Tandis que l’on commence à enfiler bonnets et gants, il y a un endroit où il ne fait pas froid du tout : dans le réacteur expérimental de la Corée du Sud, aussi appelé « soleil artificiel ». Le centre de recherche KSTAR de l’Institut coréen de l’énergie de fusion (FKE) a annoncé le 24 novembre avoir même atteint un record mondial en maintenant la température des ions plasma au centre du réacteur à plus de 100 millions de degrés Celsius pendant 20 secondes. Plus qu’un simple record, cette performance est historique puisque, auparavant, aucune tentative au monde n’avait réussi à dépasser la limite de 10 secondes.

Créer de l’énergie de la même manière que le soleil

L’objectif de ces expériences est de recréer sur Terre les mêmes réactions en fusion nucléaire que sur le soleil, d’où le surnom de « soleil artificiel ». En plus d’aider les scientifiques à comprendre le fonctionnement de notre étoile, cette reproduction consiste surtout à créer une nouvelle source d’énergie possible par la fusion nucléaire. C’est cette réaction qui permet au soleil de briller. Le but des scientifiques est de l’utiliser pour faire briller nos ampoules et par extension faire fonctionner l’ensemble de nos appareils qui nécessitent de l’énergie. Autant dire beaucoup de choses !

Comment ça marche ? Le « but du jeu » est de transformer un atome d’hydrogène en hélium. Pour faire simple, on insère des atomes d’hydrogène dans un tube à l’étrange forme de donut. On le fait ensuite chauffer à très très haute température (plus de 100 millions de degrés Celsius). Cette chaleur va permettre de dépouiller l’atome de ses électrons. Il ne restera plus que les ions qui formeront une nouvelle masse appelée plasma ionique. Cette mixture particulière va créer de l’énergie (jusqu’à plusieurs milliers d’ampères) que l’on va récupérer via les parois du réacteur et transformer en électricité. La difficulté réside dans la stabilisation du plasma. Si ce dernier n’est pas maintenu à très haute température suffisamment longtemps, il va endommager les parois du système et donc tout casser. Or, jusqu’à présent, les réacteurs ne parvenaient pas à tenir plus de 10 secondes. En doublant la mise, la Corée du Sud fait ainsi un bond technologique considérable !

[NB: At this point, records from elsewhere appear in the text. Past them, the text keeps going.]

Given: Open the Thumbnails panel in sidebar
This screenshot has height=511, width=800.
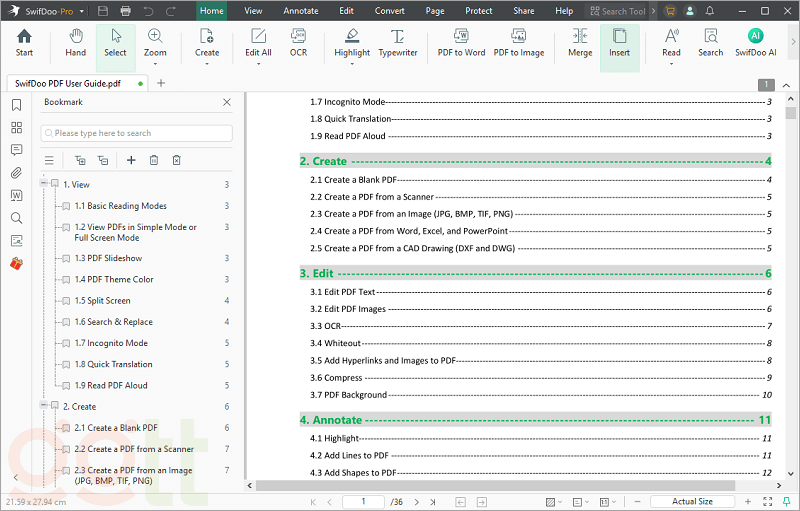Looking at the screenshot, I should pos(16,128).

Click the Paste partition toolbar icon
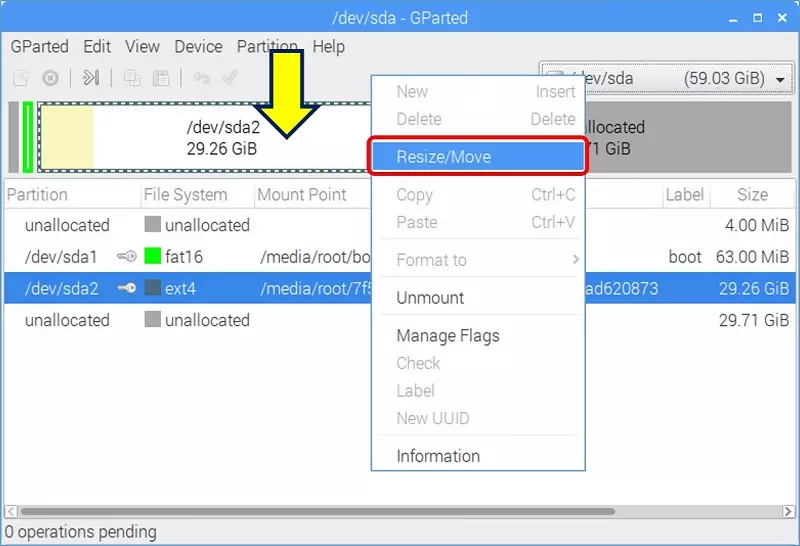click(x=160, y=78)
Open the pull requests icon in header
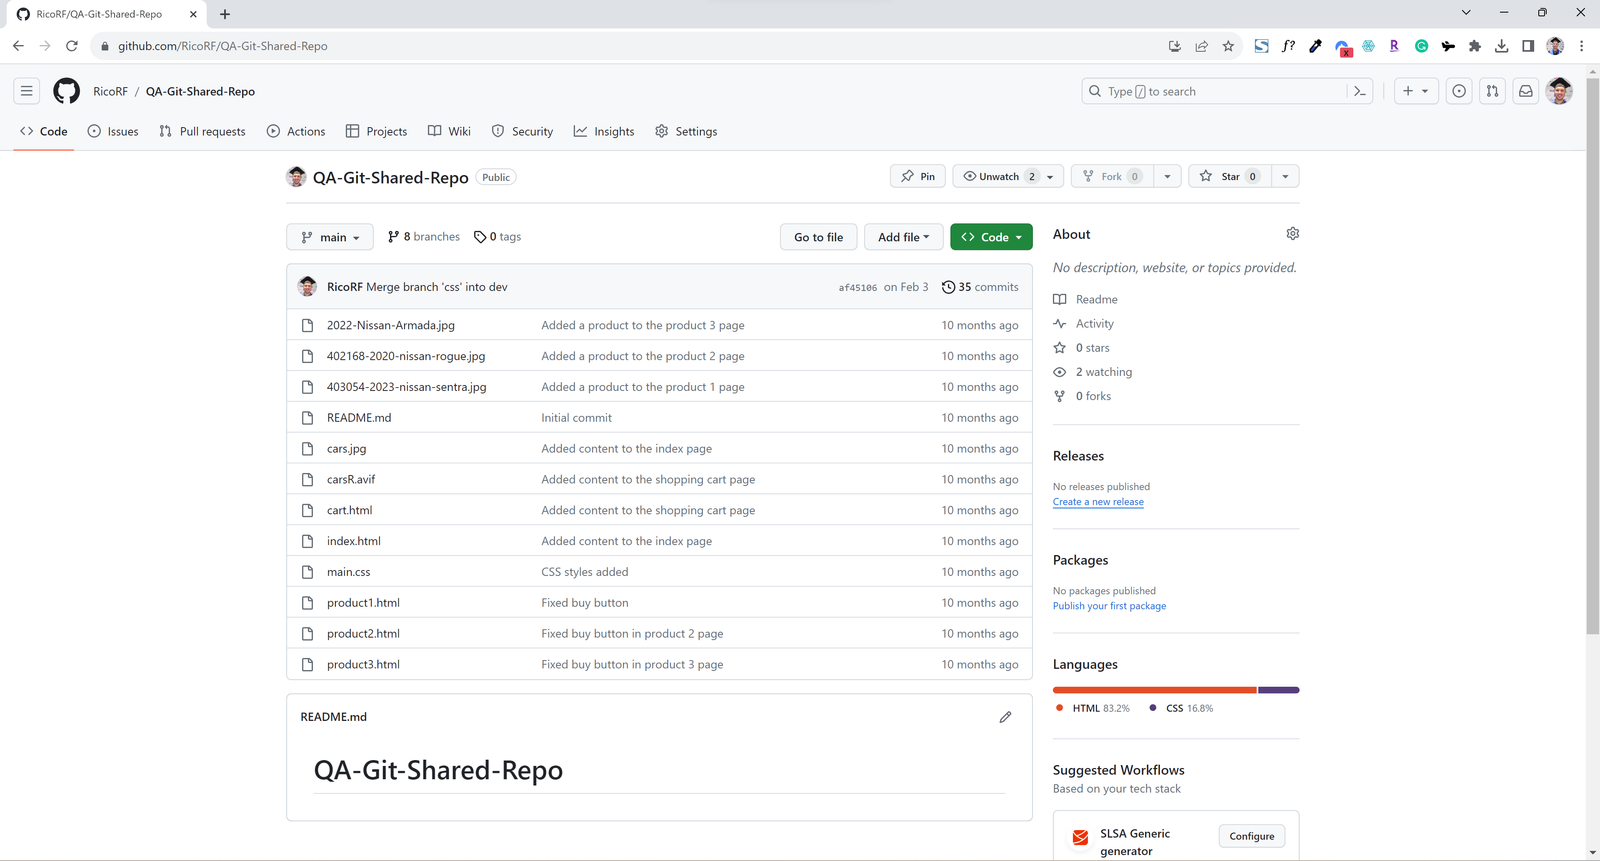 [x=1492, y=91]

Prochaine étape : maintenir la température pendant 300 secondes d’ici 2025

L’avantage de cette fusion nucléaire par rapport aux autres manières de créer de l’énergie aujourd’hui (essence, charbon, énergie renouvelable, etc.) est double : théoriquement, il s’agit d’une source d’énergie pratiquement illimitée et surtout propre puisqu’elle ne produit aucun déchet radioactif (bien que l’on parvenait aujourd’hui à transformer ces déchets en batterie). Voilà un programme qui serait totalement compatible avec le besoin d’électricité de la population allié à nos ambitions écologiques de plus en plus fortes.

Pour le moment, l’énergie générée par un soleil artificiel n’est pas encore prête à venir illuminer nos maisons. Les centres de recherche que ce soit en Corée du Sud, en France ou en Chine ont encore besoin de plusieurs années d’expérimentation avant la commercialisation d’un système efficace et fiable. Les avancées technologiques sont toutefois considérables, notamment pour le KSTAR. Le centre coréen a réussi en deux ans à maintenir la température des ions plasma au-dessus de 100 millions de degrés d’une petite seconde et demi (2018) à 8 secondes (2019) jusqu’à 20 secondes (2020). La prochaine étape consistera à tenir le fonctionnement continu pendant 300 secondes d’ici 2025.